É razoável esperar que presidentes, ao menos, leiam compromissos que juram ou subscrevem
Jair Bolsonaro é um político profissional. Já passou 47% da sua vida no
Legislativo, o triplo do tempo em que esteve no Exército, que o prendeu,
processou e afastou por indisciplina. [atualizando: Jair Bolsonaro foi absolvido de todas as acusações pelo Superior Tribunal Militar, instância máxima da Justiça Militar da União.] Mesmo assim, continua no
autoengano da negação da política e esgrimindo uma suposta ignorância
sobre o que diz a Constituição. Na noite de domingo, ele escreveu: “Respeito todas as Instituições, mas
acima delas está o povo, meu patrão, a quem devo lealdade.”

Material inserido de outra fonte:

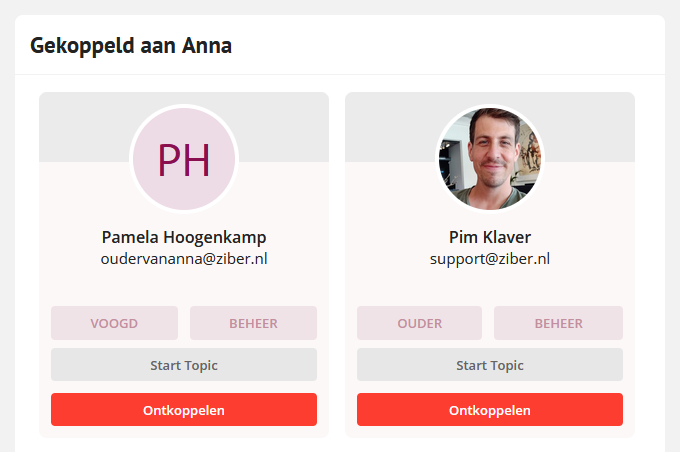
Task: Click the gray page background above panel
Action: coord(340,7)
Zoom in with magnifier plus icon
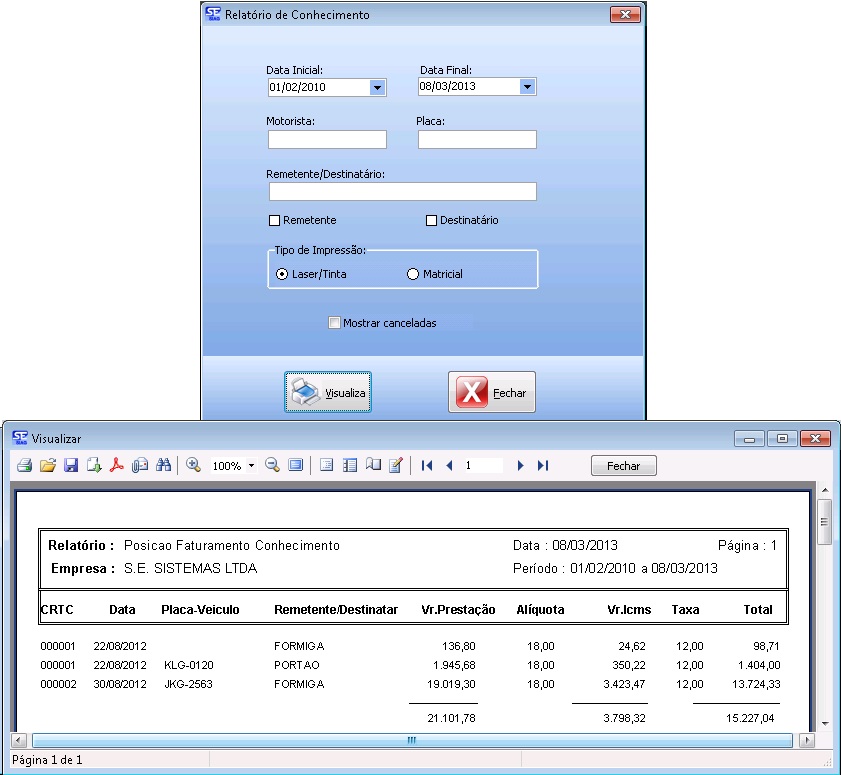Screen dimensions: 841x775 coord(194,466)
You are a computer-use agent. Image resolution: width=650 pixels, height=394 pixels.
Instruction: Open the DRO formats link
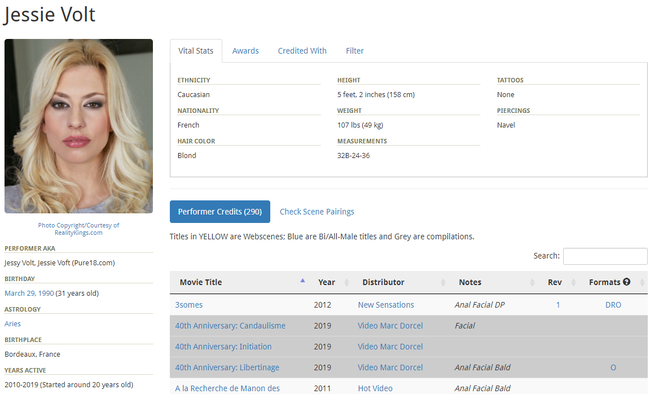click(x=613, y=304)
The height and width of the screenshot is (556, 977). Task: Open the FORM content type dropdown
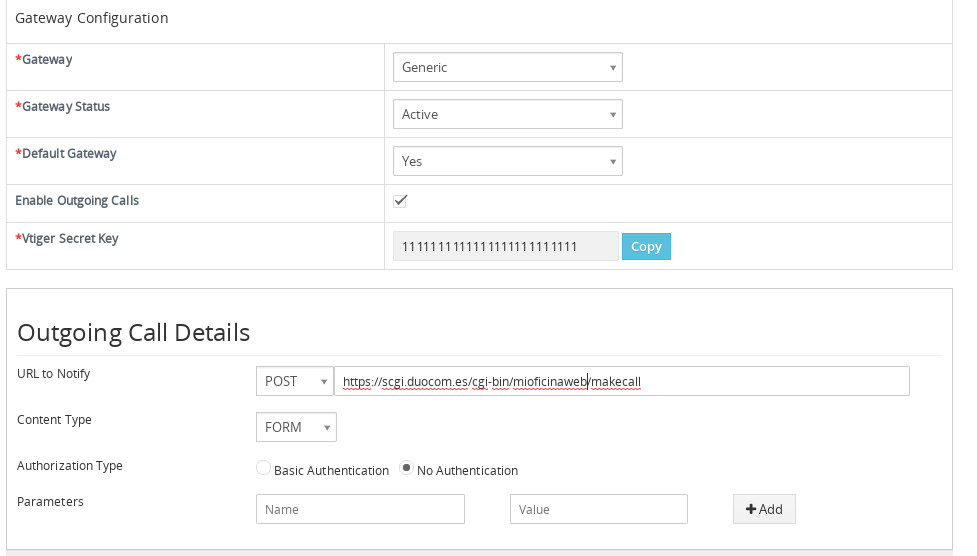[x=295, y=427]
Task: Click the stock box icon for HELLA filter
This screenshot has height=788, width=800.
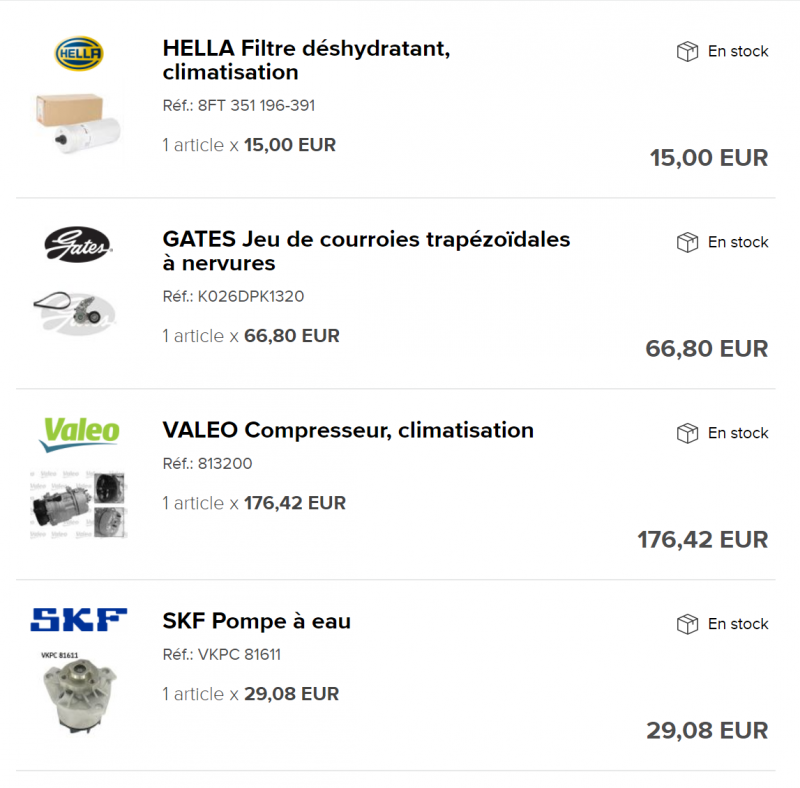Action: (687, 51)
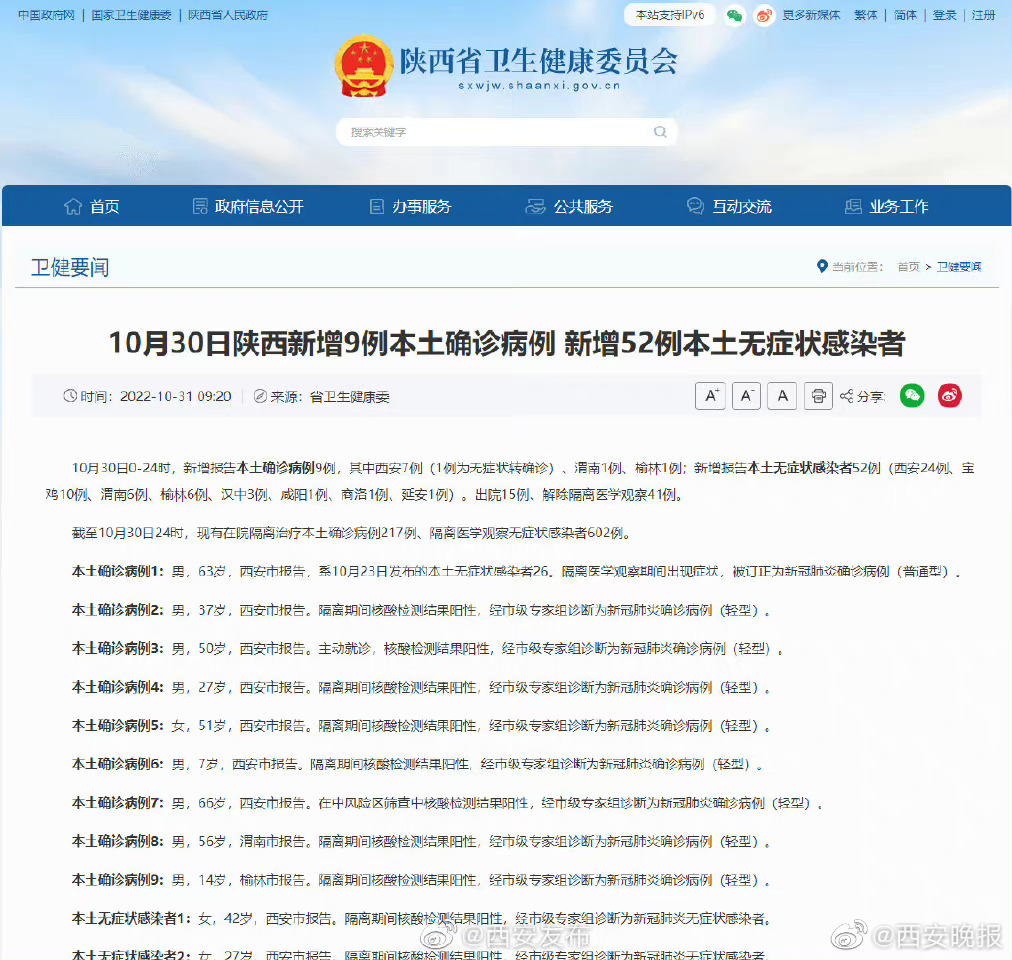This screenshot has height=960, width=1012.
Task: Click 卫健要闻 in the breadcrumb
Action: point(958,267)
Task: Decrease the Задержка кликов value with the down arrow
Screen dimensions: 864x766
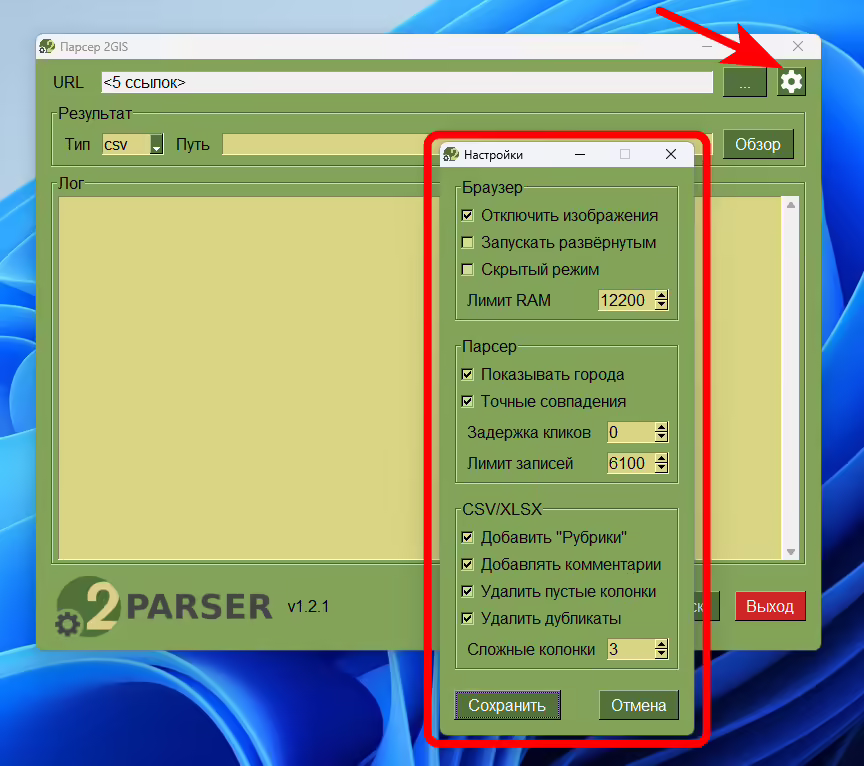Action: point(661,437)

A essência dessa frase de 16 palavras é o exorcismo de outra, com 20
vocábulos: “Todo o poder emana do povo, que o exerce por meio de
representantes eleitos ou diretamente, nos termos desta Constituição.”
Está destacada em parágrafo único no primeiro artigo da Carta — à qual
Bolsonaro jurou obediência oito vezes seguidas nos últimos 30 anos. Não se pode exigir que presidentes sejam sábios, mas é razoável esperar
que, ao menos, leiam compromissos que juram ou subscrevem.
Apenas 48 horas antes, Bolsonaro havia celebrado a adesão ao acordo
Mercosul-União Europeia, cujo fundamento é a cooperação entre
instituições, sob princípios da democracia liberal e do desenvolvimento
sustentável. É, essencialmente, um grande acordo político, com efeitos
práticos no comércio nas duas margens do Atlântico. Como premissa, estabelece a impossibilidade de retrocessos em tratados
em vigor. Obriga a “implementação efetiva” de políticas ambientais e
antidesmatamento, como previsto no “Acordo de Paris”; contra a
discriminação no trabalho, por gênero, identidade ou orientação sexual;
impõe ações contra o trabalho escravo e infantil; garantias aos direitos
dos índios, à liberdade sindical e ao direito de negociação coletiva,
entre outros aspectos. [felizmente, para o Brasil e brasileiros, não são estabelecidos prazos para implementação da institucionalização da 'balbúrdia', que seria a tônica se todas essas regras, concessões de direitos e liberdade - sem a contrapartida dos deveres - fossem implantadas nos próximos 50 anos.]
Bolsonaro vai precisar se aperfeiçoar no contorcionismo retórico para
continuar no balé eleitoral da negação da política, evidência de um
certo transtorno bipolar com a democracia. O acordo Mercosul-União
Europeia deve aumentar sua taxa de confusão entre aquilo que
aparentemente deseja e a vida real sob regras democráticas.